This is a graphic submitted to FilePile which compares a Word-generated document to the one produced by the Bushies on 60 Minutes (incidentally, 'CYA' means 'cover your ass').
Boing-boing is reporting that while the typing style is unusual it is possible for a 70's-era typewriter to produce this work through proportional Times Roman font wheels or balls (whatever the hell that means- I think I've used a typewriter all of twice).
They also reference two threads on Fark in which typography experts weighed in (allegedly, but I'll assume they're the real deal) and said that the documents do have some difficult-to-produce symptoms of typewriter generation (the "8" in "178" rides high on the line, "th" is in different place, as seen in below static overlay).
The Farkers also say that proportional type, superscript, and/or a "th" superscripted character was indeed available in the 70's (quote: "Superscript was well and truly available, even on mid-quality manual typewriters. I was born in the sixties, not the dark ages.").

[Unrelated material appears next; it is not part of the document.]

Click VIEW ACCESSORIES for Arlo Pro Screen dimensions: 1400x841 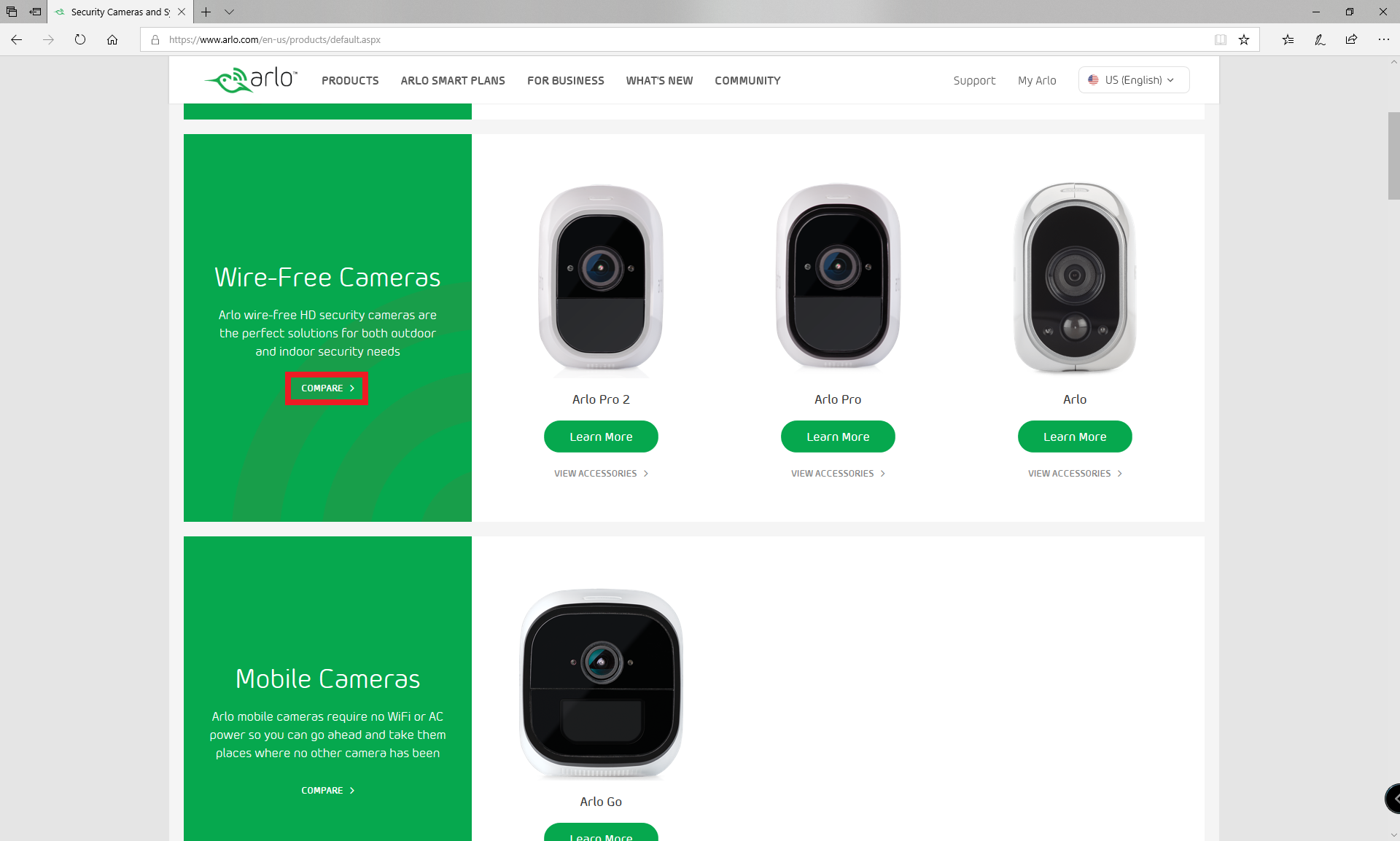[x=838, y=473]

I'm not sure of the actual mechanics of inserting a superscripted "th" from a font wheel or ball or whatever, but it seems to me this document is supposed to be an off-the-cuff memo (author abbreviates "group" "Grp")- why would he hunt up the "th" when he can just type the sucker "T-H"? I know the only reason my "st"s and "th"s are properly superscripted is because Word does it for me, lazy bastard that I am. Maybe I'll go hunt up a typewriter somewhere (a 70's Selectric, I guess) and see if it's really all that easy to do, eh?
Also in other documents it references the 178th as 178[space]
So really, then, I guess we're back to the proportional font thing and the who-gives-a-crap thing...ve shall see, then, von't ve?